Rationale: Hydrogen peroxide (H 2 O 2 ) regulates vascular tone in the human microcirculation under physiological and pathophysiological conditions. It dilates arterioles by activating large-conductance Ca 2+ -activated K + channels in subjects with coronary artery disease (CAD), but its mechanisms of action in subjects without CAD (non-CAD) when compared with those with CAD remain unknown. Objective: We hypothesize that H 2 O 2 -elicited dilation involves different K + channels in non-CAD versus CAD, resulting in an altered capacity for vasodilation during disease.

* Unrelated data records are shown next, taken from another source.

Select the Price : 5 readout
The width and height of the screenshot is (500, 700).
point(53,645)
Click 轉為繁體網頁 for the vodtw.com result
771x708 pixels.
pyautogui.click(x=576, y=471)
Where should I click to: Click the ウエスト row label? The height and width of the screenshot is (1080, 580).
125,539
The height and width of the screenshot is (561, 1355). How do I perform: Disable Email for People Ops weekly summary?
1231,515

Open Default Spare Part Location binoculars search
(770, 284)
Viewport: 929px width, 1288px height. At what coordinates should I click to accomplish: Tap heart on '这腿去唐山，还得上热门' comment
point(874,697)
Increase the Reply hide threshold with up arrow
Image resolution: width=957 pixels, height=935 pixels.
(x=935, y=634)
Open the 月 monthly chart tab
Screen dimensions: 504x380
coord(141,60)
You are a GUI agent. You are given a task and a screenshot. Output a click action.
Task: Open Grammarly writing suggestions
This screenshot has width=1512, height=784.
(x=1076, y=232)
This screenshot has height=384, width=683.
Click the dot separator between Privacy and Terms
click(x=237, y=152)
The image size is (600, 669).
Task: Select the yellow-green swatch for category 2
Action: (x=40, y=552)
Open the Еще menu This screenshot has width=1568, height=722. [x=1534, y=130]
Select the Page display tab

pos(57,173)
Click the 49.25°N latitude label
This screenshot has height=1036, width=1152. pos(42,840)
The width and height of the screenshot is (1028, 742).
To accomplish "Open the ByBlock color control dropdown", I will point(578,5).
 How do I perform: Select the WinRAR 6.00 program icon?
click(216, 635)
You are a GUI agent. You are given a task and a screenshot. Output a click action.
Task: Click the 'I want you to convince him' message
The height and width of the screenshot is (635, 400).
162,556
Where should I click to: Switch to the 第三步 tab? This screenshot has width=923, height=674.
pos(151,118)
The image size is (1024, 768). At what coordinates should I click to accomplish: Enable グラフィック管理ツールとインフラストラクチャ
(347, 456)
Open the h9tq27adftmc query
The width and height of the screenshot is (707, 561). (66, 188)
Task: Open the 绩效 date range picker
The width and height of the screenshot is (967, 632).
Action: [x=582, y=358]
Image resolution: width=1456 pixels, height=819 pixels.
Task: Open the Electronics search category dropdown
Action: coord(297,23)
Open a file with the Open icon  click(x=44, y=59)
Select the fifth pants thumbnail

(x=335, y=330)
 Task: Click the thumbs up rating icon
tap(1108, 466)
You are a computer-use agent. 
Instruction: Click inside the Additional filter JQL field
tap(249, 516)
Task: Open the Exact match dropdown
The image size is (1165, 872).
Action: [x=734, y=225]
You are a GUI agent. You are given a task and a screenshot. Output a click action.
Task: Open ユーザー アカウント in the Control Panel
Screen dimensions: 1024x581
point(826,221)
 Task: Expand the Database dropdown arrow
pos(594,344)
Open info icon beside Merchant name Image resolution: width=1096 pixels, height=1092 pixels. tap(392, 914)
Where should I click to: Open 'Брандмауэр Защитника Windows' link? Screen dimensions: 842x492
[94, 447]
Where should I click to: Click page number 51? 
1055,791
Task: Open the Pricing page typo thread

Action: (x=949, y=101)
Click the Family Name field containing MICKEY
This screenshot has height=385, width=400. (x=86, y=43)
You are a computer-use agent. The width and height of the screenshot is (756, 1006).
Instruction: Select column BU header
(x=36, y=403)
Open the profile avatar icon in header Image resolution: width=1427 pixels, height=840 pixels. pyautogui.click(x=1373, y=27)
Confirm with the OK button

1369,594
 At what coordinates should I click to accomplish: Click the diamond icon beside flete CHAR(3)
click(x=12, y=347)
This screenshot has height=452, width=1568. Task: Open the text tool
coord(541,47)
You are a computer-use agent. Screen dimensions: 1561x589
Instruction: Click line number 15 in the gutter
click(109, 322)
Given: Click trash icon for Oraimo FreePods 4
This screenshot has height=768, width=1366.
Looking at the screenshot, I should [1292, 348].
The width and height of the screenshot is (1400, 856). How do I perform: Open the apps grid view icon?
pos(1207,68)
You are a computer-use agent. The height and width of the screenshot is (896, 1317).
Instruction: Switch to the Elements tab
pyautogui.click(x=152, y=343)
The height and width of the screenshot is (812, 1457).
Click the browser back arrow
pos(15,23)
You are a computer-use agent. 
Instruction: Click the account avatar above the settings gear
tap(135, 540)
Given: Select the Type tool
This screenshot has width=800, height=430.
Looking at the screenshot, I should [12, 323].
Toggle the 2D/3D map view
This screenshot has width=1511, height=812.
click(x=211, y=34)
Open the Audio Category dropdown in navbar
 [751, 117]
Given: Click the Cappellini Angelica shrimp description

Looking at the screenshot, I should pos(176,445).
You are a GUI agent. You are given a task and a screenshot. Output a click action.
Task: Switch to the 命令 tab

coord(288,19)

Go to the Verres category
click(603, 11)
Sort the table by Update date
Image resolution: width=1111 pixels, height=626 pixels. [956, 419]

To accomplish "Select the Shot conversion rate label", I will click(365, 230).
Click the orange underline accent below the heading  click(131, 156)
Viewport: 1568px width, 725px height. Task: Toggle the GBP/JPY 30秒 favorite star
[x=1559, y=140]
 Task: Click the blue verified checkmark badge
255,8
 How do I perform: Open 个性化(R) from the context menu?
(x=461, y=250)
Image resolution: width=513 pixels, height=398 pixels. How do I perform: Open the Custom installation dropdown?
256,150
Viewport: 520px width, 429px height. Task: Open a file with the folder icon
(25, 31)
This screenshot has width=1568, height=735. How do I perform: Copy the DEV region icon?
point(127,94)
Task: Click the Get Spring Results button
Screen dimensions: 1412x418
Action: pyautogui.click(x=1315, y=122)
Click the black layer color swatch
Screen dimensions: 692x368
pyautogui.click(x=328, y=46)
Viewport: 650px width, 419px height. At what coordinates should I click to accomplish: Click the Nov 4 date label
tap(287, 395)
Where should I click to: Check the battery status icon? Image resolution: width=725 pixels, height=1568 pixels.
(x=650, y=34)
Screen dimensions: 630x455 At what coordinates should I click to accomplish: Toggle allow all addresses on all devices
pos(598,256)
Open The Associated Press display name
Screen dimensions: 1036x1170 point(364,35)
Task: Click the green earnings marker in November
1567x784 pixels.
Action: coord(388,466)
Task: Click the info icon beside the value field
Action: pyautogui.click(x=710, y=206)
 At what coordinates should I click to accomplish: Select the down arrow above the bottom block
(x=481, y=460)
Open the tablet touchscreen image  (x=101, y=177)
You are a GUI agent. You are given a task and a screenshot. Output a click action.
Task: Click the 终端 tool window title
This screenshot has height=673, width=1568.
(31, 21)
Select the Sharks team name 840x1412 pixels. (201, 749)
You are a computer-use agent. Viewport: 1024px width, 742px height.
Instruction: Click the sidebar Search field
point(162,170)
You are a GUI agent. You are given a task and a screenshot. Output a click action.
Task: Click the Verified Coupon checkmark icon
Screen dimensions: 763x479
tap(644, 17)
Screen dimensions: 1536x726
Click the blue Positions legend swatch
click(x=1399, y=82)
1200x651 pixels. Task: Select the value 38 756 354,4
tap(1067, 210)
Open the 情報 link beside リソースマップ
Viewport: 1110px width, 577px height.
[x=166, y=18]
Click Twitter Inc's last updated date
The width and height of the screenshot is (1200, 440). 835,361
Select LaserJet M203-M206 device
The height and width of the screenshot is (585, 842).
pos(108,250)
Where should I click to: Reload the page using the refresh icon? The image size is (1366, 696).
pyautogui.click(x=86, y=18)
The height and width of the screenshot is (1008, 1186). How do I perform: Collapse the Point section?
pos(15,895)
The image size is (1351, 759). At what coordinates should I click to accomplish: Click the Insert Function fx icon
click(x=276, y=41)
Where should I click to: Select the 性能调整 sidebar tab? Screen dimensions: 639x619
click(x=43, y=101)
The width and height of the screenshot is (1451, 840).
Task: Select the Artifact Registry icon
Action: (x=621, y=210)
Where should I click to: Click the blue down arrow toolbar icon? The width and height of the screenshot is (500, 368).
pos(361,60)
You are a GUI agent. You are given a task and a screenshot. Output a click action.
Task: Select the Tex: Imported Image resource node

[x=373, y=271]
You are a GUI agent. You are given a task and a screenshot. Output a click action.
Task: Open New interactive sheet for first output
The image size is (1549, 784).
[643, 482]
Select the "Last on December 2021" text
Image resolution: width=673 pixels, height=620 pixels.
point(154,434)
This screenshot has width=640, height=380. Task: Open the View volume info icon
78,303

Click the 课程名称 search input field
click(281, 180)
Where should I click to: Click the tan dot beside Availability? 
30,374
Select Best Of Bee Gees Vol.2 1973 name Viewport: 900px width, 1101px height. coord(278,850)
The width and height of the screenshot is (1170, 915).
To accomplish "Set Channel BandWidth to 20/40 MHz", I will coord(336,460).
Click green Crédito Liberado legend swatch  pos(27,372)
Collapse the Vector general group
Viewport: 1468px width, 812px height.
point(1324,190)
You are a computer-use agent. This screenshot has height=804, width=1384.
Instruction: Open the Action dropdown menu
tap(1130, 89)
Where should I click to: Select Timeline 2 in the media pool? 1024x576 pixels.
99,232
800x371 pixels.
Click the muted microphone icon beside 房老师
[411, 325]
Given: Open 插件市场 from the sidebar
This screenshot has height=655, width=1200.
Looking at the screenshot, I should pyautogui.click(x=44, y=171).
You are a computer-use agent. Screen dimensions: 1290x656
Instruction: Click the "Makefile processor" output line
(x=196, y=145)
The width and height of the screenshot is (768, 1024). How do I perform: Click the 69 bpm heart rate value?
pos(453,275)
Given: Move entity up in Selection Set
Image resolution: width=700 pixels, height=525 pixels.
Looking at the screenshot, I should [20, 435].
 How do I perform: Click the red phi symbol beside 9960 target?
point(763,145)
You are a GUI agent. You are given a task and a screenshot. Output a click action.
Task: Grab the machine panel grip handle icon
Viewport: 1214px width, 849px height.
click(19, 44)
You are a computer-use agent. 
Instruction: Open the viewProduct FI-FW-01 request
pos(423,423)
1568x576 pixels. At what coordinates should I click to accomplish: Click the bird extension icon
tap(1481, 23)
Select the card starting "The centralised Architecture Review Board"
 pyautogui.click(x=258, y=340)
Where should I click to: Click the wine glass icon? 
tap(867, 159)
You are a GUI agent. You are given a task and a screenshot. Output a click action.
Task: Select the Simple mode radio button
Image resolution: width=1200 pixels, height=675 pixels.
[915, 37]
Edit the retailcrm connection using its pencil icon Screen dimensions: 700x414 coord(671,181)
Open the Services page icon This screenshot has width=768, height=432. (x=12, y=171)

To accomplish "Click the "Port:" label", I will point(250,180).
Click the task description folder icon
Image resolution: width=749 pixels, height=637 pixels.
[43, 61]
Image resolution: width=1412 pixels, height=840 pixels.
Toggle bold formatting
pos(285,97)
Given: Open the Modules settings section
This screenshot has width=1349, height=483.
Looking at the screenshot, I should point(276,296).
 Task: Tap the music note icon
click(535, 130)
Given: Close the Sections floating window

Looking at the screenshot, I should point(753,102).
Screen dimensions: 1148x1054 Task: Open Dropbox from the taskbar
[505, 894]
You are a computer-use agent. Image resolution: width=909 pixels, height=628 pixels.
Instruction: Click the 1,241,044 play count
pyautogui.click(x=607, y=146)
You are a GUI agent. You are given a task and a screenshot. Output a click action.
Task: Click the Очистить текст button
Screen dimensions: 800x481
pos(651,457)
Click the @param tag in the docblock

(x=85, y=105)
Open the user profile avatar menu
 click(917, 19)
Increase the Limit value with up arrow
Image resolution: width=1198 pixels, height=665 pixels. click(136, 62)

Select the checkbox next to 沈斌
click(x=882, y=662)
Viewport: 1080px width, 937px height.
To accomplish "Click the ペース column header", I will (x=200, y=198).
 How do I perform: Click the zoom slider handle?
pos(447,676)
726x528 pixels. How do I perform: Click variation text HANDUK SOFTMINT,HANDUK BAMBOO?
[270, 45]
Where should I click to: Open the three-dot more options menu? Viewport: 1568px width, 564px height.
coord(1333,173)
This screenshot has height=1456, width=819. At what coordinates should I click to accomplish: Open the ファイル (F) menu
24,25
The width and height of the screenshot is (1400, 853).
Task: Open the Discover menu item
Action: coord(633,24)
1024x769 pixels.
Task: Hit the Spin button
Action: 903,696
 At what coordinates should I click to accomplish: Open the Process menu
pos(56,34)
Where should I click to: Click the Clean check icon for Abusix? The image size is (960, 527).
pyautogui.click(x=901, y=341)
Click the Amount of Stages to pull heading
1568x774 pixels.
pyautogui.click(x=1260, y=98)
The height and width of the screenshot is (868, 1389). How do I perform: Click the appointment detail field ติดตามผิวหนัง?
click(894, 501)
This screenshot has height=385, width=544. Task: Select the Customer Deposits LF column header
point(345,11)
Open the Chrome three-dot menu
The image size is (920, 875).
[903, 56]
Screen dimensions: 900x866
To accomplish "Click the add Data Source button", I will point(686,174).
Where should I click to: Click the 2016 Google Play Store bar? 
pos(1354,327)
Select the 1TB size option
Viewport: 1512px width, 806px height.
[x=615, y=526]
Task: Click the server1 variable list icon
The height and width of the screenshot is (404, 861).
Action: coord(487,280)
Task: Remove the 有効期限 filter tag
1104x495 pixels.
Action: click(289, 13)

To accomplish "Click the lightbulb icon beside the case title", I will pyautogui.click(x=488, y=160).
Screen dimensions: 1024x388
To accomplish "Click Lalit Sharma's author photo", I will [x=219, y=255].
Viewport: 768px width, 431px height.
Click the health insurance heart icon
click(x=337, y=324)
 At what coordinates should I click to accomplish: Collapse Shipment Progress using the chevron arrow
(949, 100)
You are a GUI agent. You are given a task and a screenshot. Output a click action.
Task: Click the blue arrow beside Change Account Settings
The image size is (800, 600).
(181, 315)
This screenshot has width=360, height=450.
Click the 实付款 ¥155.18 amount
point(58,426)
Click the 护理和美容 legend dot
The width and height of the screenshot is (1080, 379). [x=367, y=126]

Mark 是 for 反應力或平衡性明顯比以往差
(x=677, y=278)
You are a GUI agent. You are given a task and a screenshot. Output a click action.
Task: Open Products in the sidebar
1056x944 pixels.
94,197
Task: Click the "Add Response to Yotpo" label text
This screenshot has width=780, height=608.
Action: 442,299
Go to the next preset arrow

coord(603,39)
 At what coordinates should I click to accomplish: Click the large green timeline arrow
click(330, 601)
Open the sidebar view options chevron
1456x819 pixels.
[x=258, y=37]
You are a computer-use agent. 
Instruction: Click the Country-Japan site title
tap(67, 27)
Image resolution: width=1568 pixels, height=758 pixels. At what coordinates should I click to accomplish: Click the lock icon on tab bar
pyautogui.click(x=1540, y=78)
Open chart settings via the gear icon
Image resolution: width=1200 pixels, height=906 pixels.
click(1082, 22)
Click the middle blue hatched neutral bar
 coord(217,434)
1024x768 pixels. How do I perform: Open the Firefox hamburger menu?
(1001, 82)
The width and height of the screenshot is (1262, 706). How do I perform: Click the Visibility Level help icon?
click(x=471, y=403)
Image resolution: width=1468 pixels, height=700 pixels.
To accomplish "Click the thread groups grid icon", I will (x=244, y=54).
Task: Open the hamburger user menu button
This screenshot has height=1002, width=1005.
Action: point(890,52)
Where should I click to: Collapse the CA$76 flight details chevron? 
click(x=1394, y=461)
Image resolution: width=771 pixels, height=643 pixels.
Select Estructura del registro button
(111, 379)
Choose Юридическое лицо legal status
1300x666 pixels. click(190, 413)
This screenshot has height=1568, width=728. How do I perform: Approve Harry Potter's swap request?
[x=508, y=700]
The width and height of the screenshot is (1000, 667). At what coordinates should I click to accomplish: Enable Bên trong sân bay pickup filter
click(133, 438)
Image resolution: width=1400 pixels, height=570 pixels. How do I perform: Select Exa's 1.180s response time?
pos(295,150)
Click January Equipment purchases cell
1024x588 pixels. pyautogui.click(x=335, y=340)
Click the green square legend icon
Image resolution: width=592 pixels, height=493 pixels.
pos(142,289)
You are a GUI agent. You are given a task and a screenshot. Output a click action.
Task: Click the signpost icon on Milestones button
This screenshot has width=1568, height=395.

Methods and Results: H 2 O 2 induced endothelium-independent vasodilation in non-CAD adipose arterioles, which was reduced by paxilline, a large-conductance Ca 2+ -activated K + channel blocker, and by 4-aminopyridine, a voltage-gated K + (K V ) channel blocker. Assays of mRNA transcripts, protein expression, and subcellular localization revealed that K V 1.5 is the major K V 1 channel expressed in vascular smooth muscle cells and is abundantly localized on the plasma membrane. The selective K V 1.5 blocker diphenylphosphine oxide-1 and the K V 1.3/1.5 blocker 5-(4-phenylbutoxy)psoralen reduced H 2 O 2 -elicited dilation to a similar extent as 4-aminopyridine, but the selective K V 1.3 blocker phenoxyalkoxypsoralen-1 was without effect. In arterioles from CAD subjects, H 2 O 2 -induced dilation was significantly reduced, and this dilation was inhibited by paxilline but not by 4-aminopyridine, diphenylphosphine oxide-1, or 5-(4-phenylbutoxy)psoralen. K V 1.5 cell membrane localization and diphenylphosphine oxide-1–sensitive K + currents were markedly reduced in isolated vascular smooth muscle cells from CAD arterioles, although mRNA or total cellular protein expression was largely unchanged. Conclusions: In human arterioles, H 2 O 2 -induced dilation is impaired in CAD, which is associated with a transition from a combined large-conductance Ca 2+ -activated K + - and K V (K V 1.5)-mediated vasodilation toward a large-conductance Ca 2+ –activated K + –predominant mechanism of dilation. Loss of K V 1.5 vasomotor function may play an important role in microvascular dysfunction in CAD or other vascular diseases.